**WORK INSTRUCTIONS:**
What needs transcribing is the line with "This screenshot has height=595, width=871." and every line after it to the end of the records, exactly and alone, with no pictures.

== Segment start ==

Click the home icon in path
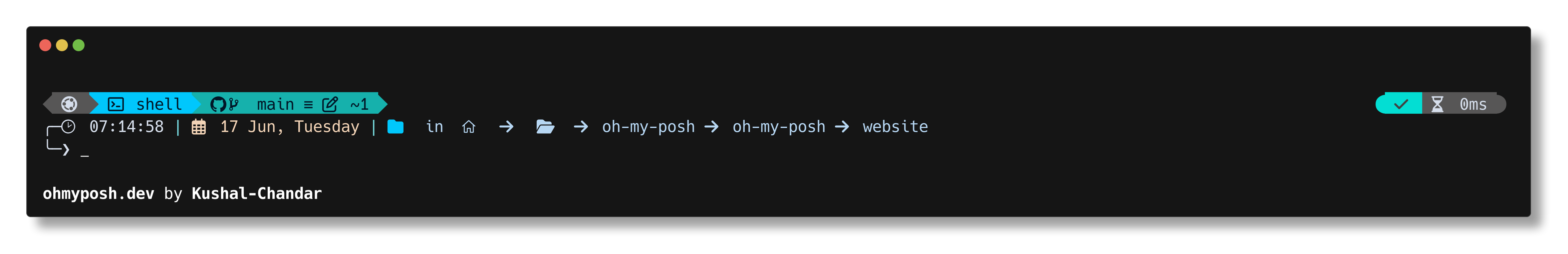pos(469,127)
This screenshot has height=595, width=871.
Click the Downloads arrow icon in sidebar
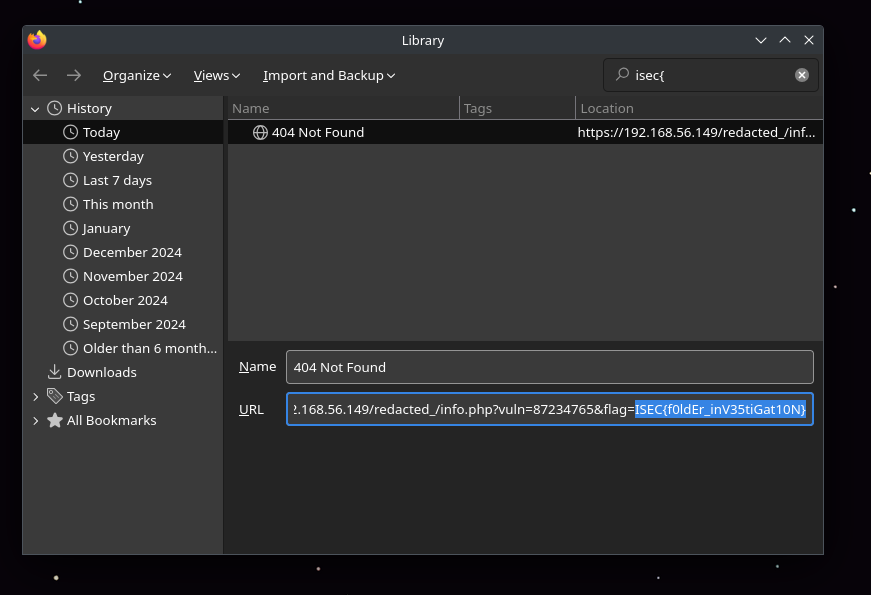tap(54, 372)
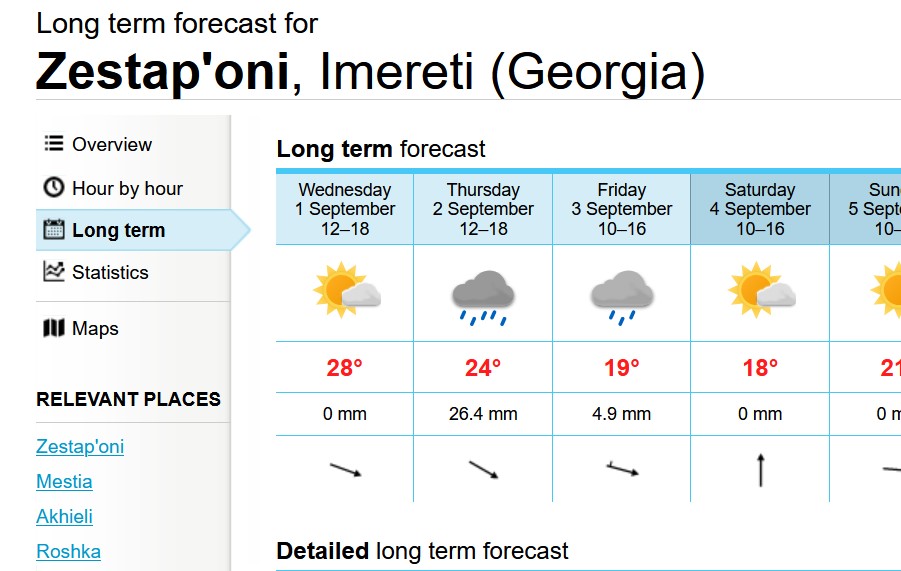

== Segment end ==

**REPLY TO THE TASK:**
This screenshot has height=595, width=871.
Click the Downloads arrow icon in sidebar
tap(54, 372)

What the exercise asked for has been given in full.